• The site migration is complete! Hopefully everything transferred properly from the multiple decades old software we were using before. If you notice any issues please let me know, thanks! Also, I'm still working on things like chatbox, etc so hopefully those will be working in the next week or two.

autometer lowband Air/fuel gauge question

99GPGTP

New member
i installed a air fuel gauge in my pontiac that i had in a box in the building. It gauge and my scanner both reads lean most of the time and the car stays in closed loop for a long time, that car started throwing several codes after i hooked up the gauge. P0171 p0134 p1133 and i couple more, when i unhook the gauge the car runs fine and my scanner shows it to read normal,

Is my gauge bad or do these gauges disrupt the signal to the pcm or is my front o2 sensor going bad
 


that gauge is a light show POS. it tells you nothing.
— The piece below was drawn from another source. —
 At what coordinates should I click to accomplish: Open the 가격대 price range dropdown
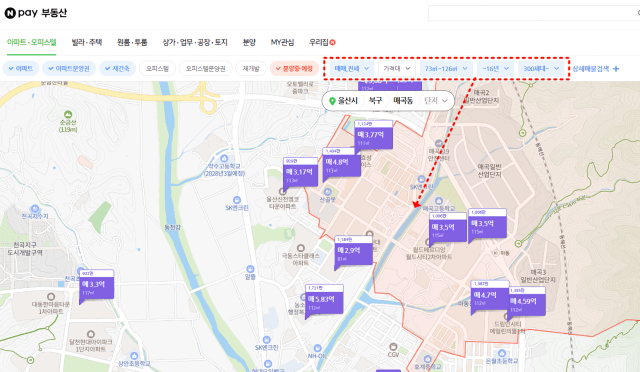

you also hooked it up to the o2 sensor, lowering the true voltage and signal it is creating thus throwing those codes. that's the only explanation i have.
 
I used a narrowband o2 in my ta with no problems. I bought an af pigtail adapter from pace performance because it has the extended reference wire. Then hooked it up to a 12v constant, ground, and a switched on power source. I really don't understand why it would be doing that, but I have noticed that these friggin grand prixs literally "lose their minds" if you change any little voltage with that invloves the pcm. So maybe bio is right, the sensor is pulling one volt too many through the pcm on that signal for the O2 so its going hay wire.
 


i toook it out yesterday. i had it at the house from about 5 years ago and didnt know it would cause any problems to the gtp. i used one on my riviera and it did fine. thanks for the help guys
 
The one I used on my ta, I had used with a maf translator as a temp fix to upgrading to larger injectors until I could get it tuned so I can somewhat dial in the af ratio
 


The only thing your going to be able to tune wiht a narrowband is idle and highway cruising and not even very well at that.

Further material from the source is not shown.